Trey Millard

No. 33
- Position: Fullback

Personal information
- Born: July 25, 1991 (age 35) Columbia, Missouri, U.S.
- Listed height: 6 ft 2 in (1.88 m)
- Listed weight: 247 lb (112 kg)

Career information
- High school: Rock Bridge (Columbia, Missouri)
- College: Oklahoma
- NFL draft: 2014: 7th round, 245th overall pick

Career history
- San Francisco 49ers (2014); Kansas City Chiefs (2016);

Awards and highlights
- 2× First-team All-Big 12 (2011, 2013); 2× Second-team All-Big 12 (2010, 2012);
- Stats at Pro Football Reference

= Trey Millard =

American football player (born 1991)

Trey Millard (born July 25, 1991) is an American former football fullback.

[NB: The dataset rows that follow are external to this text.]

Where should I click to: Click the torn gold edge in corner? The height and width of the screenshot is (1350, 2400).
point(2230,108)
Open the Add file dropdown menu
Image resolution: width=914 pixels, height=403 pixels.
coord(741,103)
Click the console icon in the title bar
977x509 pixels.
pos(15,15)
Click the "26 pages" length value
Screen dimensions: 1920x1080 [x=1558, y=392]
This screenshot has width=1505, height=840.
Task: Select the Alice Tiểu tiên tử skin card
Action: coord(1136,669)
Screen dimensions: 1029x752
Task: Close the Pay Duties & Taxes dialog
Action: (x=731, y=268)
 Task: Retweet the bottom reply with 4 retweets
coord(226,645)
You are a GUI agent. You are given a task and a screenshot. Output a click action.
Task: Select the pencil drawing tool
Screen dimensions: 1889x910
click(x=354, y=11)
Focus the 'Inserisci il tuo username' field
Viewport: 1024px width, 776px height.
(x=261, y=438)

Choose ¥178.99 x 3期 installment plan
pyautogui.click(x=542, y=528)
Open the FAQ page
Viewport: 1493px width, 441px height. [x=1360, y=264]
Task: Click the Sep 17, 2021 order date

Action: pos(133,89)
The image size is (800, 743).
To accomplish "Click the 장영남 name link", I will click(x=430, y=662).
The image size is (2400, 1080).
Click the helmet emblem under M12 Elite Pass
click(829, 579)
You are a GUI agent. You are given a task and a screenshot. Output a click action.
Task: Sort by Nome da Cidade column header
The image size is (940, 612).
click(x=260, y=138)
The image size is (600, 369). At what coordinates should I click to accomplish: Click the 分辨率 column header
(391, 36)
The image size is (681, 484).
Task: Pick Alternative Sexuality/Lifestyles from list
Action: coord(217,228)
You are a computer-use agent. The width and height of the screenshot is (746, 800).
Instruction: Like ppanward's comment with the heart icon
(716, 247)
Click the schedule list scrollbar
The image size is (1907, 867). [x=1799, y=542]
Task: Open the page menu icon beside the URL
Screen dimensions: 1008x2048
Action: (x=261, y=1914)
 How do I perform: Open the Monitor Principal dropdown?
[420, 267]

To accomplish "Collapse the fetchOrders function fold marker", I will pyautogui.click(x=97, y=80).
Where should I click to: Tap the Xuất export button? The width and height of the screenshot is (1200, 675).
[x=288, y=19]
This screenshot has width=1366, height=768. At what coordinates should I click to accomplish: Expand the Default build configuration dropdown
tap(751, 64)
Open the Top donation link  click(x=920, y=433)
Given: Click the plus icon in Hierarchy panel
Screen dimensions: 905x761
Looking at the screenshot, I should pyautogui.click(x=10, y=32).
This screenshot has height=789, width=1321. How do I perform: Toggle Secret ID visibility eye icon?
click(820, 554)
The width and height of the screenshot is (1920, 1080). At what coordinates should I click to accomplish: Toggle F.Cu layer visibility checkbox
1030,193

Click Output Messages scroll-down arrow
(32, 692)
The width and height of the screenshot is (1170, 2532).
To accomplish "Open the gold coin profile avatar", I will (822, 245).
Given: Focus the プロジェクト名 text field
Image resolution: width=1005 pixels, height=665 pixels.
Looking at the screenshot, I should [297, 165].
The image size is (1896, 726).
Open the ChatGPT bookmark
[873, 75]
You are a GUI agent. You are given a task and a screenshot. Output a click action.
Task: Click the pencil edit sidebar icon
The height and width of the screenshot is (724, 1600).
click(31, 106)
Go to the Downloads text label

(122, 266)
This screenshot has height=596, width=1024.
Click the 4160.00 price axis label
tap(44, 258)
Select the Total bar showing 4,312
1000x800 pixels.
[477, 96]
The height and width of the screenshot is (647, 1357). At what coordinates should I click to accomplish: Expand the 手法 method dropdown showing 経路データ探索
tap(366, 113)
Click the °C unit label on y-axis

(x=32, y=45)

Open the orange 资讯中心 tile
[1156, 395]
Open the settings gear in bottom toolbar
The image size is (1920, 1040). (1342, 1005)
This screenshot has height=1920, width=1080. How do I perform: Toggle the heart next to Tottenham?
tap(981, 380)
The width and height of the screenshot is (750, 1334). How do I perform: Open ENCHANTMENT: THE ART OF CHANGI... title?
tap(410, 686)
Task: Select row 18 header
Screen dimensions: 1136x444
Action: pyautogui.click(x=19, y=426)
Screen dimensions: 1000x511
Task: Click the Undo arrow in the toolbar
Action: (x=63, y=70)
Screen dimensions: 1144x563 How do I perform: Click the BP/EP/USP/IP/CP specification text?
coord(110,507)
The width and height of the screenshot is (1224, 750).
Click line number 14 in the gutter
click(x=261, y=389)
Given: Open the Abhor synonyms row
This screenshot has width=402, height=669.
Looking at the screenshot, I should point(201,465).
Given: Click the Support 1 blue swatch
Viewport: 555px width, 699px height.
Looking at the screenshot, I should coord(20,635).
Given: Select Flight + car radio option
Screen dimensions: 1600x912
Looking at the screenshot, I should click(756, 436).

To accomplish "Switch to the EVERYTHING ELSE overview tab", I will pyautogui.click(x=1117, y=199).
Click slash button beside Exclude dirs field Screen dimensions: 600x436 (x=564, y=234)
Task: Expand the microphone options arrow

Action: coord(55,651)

He was selected by the San Francisco 49ers in the seventh round of the 2014 NFL draft. He played college football at Oklahoma.

==Professional career==

===San Francisco 49ers===
Millard was selected by the San Francisco 49ers in the seventh round of the 2014 NFL draft with the 245th overall pick. He was placed on the non-football injury list for the start of the 2014 NFL season.

On August 31, 2015, Millard was waived by the 49ers during the final preseason roster cuts.

===Kansas City Chiefs===
On January 5, 2016, Millard signed a futures contract with the Kansas City Chiefs.